Here though is a clip showing the opening of that documentary, It Was Twenty Years Ago Today. For me it is the holiday movie of a lifetime.



My novel, Stephen Dearsley’s Summer Of Love, was published  on 31 October 2013. It is the story of a young fogey living in Brighton in 1967 who has a lot to learn when the flowering hippie counter culture changes him and the world around him.

You can  pre-order the book from the publishers, Ward Wood Publishing:
…or from Book Depository:

…or from Amazon:



  1. I'm trying not to be envious of these experiences of yours. At the time, I was sitting on the opposite side of the Atlantic simply screaming whenever I could get a glimpse of the Beatles on TV. I do wish I could see the entire show, though. It looks fantastic.

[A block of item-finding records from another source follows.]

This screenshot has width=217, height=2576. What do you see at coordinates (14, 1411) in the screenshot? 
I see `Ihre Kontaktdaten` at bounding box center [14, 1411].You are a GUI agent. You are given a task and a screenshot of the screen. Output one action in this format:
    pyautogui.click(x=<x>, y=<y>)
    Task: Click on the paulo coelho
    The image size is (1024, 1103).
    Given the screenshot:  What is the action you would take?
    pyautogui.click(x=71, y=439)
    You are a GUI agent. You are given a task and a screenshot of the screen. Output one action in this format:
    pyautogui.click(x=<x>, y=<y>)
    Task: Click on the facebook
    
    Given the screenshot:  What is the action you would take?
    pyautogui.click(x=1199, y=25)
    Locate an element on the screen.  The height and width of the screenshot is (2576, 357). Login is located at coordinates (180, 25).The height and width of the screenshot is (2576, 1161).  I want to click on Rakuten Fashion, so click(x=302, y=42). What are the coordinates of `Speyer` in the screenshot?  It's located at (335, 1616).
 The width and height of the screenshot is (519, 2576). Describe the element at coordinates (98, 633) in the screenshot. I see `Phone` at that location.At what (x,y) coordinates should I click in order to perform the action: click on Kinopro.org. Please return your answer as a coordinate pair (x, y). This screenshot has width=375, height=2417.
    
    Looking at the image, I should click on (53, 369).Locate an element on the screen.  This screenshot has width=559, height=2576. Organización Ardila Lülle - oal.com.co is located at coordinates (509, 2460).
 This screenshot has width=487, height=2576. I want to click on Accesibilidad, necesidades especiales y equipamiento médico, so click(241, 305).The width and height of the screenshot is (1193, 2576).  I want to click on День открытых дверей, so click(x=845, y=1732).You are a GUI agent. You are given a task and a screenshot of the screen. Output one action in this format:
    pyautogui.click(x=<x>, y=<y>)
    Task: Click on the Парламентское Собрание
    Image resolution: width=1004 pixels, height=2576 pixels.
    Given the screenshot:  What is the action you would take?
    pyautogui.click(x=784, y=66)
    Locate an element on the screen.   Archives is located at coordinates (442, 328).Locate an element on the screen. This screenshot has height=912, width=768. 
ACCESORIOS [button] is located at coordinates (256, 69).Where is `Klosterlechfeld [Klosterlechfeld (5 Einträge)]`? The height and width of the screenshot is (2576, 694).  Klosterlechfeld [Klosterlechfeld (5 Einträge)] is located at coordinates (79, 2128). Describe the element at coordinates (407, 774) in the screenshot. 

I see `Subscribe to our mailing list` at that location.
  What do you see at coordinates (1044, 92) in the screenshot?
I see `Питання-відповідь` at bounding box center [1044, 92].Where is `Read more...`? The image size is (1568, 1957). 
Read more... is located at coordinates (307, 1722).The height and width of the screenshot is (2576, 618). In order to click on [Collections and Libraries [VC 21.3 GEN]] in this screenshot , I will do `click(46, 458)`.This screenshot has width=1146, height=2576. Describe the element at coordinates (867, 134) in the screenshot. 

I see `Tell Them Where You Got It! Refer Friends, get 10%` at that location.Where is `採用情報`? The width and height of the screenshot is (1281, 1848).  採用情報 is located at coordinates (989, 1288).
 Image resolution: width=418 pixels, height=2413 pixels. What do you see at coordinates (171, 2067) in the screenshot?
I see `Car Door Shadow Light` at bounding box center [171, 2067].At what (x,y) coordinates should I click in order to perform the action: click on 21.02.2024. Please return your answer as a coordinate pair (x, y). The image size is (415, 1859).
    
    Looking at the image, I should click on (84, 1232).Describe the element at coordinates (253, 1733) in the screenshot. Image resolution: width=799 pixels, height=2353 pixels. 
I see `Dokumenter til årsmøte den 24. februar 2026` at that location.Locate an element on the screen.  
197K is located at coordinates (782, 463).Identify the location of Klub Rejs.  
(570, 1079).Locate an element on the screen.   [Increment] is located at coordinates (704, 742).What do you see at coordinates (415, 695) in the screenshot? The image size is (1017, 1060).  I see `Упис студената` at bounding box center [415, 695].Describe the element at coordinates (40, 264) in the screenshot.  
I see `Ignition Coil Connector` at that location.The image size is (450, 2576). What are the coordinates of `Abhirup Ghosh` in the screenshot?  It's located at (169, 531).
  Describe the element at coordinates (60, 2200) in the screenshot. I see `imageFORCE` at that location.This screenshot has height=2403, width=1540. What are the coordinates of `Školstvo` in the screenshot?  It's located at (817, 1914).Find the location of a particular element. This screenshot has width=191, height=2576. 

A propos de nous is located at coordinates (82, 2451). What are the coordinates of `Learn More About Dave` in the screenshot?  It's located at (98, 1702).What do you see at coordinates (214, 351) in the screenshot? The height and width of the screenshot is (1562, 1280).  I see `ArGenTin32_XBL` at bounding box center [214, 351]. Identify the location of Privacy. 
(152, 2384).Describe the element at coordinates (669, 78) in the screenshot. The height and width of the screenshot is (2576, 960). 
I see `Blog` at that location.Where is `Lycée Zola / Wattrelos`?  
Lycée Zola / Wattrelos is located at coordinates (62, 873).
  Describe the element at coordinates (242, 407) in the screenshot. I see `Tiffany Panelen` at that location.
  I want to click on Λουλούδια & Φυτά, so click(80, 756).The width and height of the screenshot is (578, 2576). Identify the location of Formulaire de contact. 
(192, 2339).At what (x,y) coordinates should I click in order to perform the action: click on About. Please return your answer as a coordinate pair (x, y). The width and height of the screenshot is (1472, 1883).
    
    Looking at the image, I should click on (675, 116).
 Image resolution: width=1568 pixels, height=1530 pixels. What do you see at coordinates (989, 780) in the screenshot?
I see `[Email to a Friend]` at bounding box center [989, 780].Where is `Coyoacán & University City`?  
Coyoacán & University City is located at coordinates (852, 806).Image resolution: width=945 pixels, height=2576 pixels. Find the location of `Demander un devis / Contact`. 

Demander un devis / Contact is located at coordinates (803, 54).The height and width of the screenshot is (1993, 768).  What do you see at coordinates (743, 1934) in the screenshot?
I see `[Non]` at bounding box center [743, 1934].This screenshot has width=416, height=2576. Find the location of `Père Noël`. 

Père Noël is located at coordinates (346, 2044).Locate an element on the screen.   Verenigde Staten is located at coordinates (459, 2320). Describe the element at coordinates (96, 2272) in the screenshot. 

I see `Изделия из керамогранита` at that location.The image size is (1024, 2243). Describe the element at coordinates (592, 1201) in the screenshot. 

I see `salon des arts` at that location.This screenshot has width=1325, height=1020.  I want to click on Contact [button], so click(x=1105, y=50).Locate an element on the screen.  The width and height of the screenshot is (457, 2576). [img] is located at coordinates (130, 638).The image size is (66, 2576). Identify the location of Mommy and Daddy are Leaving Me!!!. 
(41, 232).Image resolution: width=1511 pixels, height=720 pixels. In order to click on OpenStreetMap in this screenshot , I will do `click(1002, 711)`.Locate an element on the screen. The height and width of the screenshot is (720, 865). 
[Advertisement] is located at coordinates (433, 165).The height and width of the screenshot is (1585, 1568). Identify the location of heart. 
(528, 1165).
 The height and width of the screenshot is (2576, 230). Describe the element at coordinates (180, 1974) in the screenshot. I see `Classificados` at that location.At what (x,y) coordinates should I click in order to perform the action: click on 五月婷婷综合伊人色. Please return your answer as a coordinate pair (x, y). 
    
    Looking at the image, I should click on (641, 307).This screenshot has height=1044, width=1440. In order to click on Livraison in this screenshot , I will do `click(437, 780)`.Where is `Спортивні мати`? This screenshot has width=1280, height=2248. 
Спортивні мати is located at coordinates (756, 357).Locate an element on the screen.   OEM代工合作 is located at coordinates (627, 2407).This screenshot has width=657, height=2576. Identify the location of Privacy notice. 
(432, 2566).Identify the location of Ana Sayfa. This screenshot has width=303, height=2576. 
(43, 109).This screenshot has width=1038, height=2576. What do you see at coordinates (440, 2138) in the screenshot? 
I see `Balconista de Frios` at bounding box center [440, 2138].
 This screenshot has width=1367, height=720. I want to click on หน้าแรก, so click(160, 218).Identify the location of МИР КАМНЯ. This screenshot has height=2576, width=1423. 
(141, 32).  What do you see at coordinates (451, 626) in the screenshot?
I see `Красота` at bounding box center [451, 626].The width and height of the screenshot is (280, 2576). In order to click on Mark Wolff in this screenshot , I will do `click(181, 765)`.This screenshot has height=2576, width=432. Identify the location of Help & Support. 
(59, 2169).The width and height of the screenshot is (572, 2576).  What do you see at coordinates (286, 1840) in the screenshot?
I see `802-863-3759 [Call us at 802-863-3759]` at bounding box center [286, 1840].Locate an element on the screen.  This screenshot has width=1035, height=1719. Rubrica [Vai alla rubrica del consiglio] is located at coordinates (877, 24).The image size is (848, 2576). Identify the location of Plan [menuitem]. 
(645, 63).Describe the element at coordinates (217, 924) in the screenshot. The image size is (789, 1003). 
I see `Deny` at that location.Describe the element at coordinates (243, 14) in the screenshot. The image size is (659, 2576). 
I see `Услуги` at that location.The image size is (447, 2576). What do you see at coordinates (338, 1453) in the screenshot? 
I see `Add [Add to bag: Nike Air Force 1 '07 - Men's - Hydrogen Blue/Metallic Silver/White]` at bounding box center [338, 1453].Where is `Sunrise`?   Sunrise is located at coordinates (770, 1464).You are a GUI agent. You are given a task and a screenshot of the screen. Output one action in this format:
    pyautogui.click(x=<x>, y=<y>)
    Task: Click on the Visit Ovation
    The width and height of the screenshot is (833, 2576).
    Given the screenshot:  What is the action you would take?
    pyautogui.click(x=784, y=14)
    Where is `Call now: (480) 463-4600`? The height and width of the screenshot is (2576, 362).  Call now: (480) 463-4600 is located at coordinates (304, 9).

  2. It was an amazing experience working on that show, Sue and i think it stands up pretty well all these years later. I couldn't possibly recommend it but I'm told there is a pirated serialisation of the whole documentary on Utube. Tut-tut!

  3. My sister was part of the scene between LA and San Francisco back in the early seventies. She became a close friend of Peter Coyote's. They worked together on a benefit called Cowboys for Indians that raised money to support AIM (American Indian Movement.) My sister died at this time last year and I found a beautiful pendant commemorating the event and inscribed from Peter Coyote among her belongings. Being uptight and back east, I missed a lot,
    but got to live vicariously through my remarkable sister,

  4. Thanks for sharing this story Patricia. It's good to hear that my impression of Peter Coyote was right. Sad though to hear of your sister's passing. She must have been a great person.

  5. I'm feeling envious, Colin, I was a little too young to er, fully enjoy the Sixties. By the time I got there, we were in the cynical seventies and that gave way to the awful eighties.
    Is there any use of rose tinted specs looking back though, or was it really a time when anything seemed possible?

  6. I'm not sure that I wear those rose-tinted spectacles but i may be wrong, Joe. It was definitely a terrific era culturally and also when a lot of social reform really got going but it was also, like any other time, I think, it had its ordinary everyday side too. Engelbert Humperdink got to No. 1 dis[lacing The Beatles in 1967. There was the Arab-Israeli War too so I don't try to paint an image of Utopia. It was, though, an extraordinarily exciting time to be a young white middle class arty English boy rebel!